Tax efficiency of ETFs vs other options for Indian investors

  • UCITS accumulating ETF: no annual tax event (no dividend distribution). Tax only on sale. LTCG at 20% with indexation (for non-equity assets) or 10% without (equity ETFs). Most efficient structure.
  • US-domiciled ETF: dividend distributions subject to 30% US withholding (or 25% under India-US DTAA with W-8BEN). Plus US estate tax risk above $60,000. Avoid.
  • Indian mutual funds: dividend distributions taxed at Indian slab rate (TDS at 10% at source).
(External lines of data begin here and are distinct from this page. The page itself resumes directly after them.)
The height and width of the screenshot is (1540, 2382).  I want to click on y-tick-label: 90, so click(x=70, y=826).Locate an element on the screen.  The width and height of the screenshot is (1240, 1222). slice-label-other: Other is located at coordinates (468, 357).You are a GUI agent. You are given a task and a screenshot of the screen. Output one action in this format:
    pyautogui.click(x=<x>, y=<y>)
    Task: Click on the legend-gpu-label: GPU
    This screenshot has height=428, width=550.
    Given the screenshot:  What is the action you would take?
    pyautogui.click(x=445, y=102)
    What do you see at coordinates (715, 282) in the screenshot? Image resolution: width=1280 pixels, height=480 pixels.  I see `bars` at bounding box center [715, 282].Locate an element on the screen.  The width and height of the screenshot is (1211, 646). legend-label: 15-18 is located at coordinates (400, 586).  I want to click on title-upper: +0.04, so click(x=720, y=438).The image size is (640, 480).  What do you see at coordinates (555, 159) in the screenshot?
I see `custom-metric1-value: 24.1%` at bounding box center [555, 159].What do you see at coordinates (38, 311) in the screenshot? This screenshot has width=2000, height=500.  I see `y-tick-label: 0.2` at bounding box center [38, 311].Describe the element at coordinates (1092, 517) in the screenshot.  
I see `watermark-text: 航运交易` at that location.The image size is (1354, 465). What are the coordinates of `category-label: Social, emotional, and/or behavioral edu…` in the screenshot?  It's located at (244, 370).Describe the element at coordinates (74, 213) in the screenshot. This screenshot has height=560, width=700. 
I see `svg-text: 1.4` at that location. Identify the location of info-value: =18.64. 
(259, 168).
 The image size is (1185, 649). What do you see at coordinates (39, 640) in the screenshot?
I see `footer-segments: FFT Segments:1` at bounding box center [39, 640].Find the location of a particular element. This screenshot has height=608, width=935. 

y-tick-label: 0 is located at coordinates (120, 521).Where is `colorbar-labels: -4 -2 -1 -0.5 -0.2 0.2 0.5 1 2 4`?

Growth option (accumulating) defers tax like UCITS accumulating ETF. For India-specific allocation, Indian growth mutual funds are tax-efficient.
  • Direct US stocks: dividends subject to 25% US withholding (DTAA rate) — partially creditable in India via DTAA. Capital gains taxable in India only (US doesn't tax non-US person capital gains). Acceptable if you want specific stock exposure.
  • Currency consideration: accumulating UCITS ETFs held in USD give INR/USD appreciation for free as INR depreciates historically 3–5%/year — this is a return component, not just a currency risk.